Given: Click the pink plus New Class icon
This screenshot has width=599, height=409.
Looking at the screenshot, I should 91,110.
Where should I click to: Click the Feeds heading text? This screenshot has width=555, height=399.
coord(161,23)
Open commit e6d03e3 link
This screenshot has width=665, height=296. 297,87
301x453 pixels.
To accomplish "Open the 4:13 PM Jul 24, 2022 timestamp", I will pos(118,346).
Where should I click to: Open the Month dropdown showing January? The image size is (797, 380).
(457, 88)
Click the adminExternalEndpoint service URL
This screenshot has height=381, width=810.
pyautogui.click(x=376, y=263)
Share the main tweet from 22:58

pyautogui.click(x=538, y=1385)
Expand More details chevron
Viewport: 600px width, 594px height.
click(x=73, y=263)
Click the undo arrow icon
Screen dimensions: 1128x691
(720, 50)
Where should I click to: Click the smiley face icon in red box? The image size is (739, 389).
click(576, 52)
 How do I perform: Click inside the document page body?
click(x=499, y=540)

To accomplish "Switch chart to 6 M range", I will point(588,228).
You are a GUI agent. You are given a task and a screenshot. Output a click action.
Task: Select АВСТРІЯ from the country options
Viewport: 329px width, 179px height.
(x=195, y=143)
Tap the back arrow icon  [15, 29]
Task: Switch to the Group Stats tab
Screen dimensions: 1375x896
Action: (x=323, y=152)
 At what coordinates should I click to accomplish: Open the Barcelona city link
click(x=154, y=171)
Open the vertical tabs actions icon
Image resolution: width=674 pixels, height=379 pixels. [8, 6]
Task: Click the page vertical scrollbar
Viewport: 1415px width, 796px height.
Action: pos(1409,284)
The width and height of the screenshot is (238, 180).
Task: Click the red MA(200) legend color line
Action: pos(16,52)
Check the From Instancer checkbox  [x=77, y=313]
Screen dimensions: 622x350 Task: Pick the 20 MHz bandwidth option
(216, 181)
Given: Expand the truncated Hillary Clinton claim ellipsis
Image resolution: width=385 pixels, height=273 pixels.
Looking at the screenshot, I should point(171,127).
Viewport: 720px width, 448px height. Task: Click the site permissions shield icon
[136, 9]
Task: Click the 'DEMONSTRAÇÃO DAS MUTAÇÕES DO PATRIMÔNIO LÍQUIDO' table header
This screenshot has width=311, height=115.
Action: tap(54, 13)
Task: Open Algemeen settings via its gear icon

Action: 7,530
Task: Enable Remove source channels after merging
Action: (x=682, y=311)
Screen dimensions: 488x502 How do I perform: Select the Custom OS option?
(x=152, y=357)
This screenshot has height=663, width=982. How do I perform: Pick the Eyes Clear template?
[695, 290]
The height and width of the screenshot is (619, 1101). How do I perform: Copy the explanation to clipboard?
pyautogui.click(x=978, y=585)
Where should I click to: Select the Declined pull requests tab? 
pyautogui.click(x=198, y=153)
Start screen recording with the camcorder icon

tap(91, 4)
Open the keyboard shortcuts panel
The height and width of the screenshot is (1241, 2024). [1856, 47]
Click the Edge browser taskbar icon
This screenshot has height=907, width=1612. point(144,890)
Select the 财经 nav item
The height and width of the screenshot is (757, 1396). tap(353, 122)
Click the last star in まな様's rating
.....
Swap "Where should I click to" for "Where do I click to" wherever it appears in the records above. Reproduce all the records with that single substitution and nothing else altered.

Given: Click the pink plus New Class icon
This screenshot has width=599, height=409.
Looking at the screenshot, I should 91,110.
Where do I click to: Click the Feeds heading text? This screenshot has width=555, height=399.
coord(161,23)
Open commit e6d03e3 link
This screenshot has width=665, height=296. 297,87
301x453 pixels.
To accomplish "Open the 4:13 PM Jul 24, 2022 timestamp", I will pos(118,346).
Where do I click to: Open the Month dropdown showing January? The image size is (797, 380).
(457, 88)
Click the adminExternalEndpoint service URL
This screenshot has height=381, width=810.
pyautogui.click(x=376, y=263)
Share the main tweet from 22:58

pyautogui.click(x=538, y=1385)
Expand More details chevron
Viewport: 600px width, 594px height.
click(x=73, y=263)
Click the undo arrow icon
Screen dimensions: 1128x691
(720, 50)
Where do I click to: Click the smiley face icon in red box? The image size is (739, 389).
click(576, 52)
 How do I perform: Click inside the document page body?
click(x=499, y=540)

To accomplish "Switch chart to 6 M range", I will point(588,228).
You are a GUI agent. You are given a task and a screenshot. Output a click action.
Task: Select АВСТРІЯ from the country options
Viewport: 329px width, 179px height.
(x=195, y=143)
Tap the back arrow icon  [15, 29]
Task: Switch to the Group Stats tab
Screen dimensions: 1375x896
Action: (x=323, y=152)
 At what coordinates should I click to accomplish: Open the Barcelona city link
click(x=154, y=171)
Open the vertical tabs actions icon
Image resolution: width=674 pixels, height=379 pixels. [8, 6]
Task: Click the page vertical scrollbar
Viewport: 1415px width, 796px height.
Action: pos(1409,284)
The width and height of the screenshot is (238, 180).
Task: Click the red MA(200) legend color line
Action: pos(16,52)
Check the From Instancer checkbox  [x=77, y=313]
Screen dimensions: 622x350 Task: Pick the 20 MHz bandwidth option
(216, 181)
Given: Expand the truncated Hillary Clinton claim ellipsis
Image resolution: width=385 pixels, height=273 pixels.
Looking at the screenshot, I should point(171,127).
Viewport: 720px width, 448px height. Task: Click the site permissions shield icon
[136, 9]
Task: Click the 'DEMONSTRAÇÃO DAS MUTAÇÕES DO PATRIMÔNIO LÍQUIDO' table header
This screenshot has width=311, height=115.
Action: tap(54, 13)
Task: Open Algemeen settings via its gear icon

Action: 7,530
Task: Enable Remove source channels after merging
Action: (x=682, y=311)
Screen dimensions: 488x502 How do I perform: Select the Custom OS option?
(x=152, y=357)
This screenshot has height=663, width=982. How do I perform: Pick the Eyes Clear template?
[695, 290]
The height and width of the screenshot is (619, 1101). How do I perform: Copy the explanation to clipboard?
pyautogui.click(x=978, y=585)
Where do I click to: Select the Declined pull requests tab? 
pyautogui.click(x=198, y=153)
Start screen recording with the camcorder icon

tap(91, 4)
Open the keyboard shortcuts panel
The height and width of the screenshot is (1241, 2024). [1856, 47]
Click the Edge browser taskbar icon
This screenshot has height=907, width=1612. point(144,890)
Select the 财经 nav item
The height and width of the screenshot is (757, 1396). tap(353, 122)
Click the last star in まな様's rating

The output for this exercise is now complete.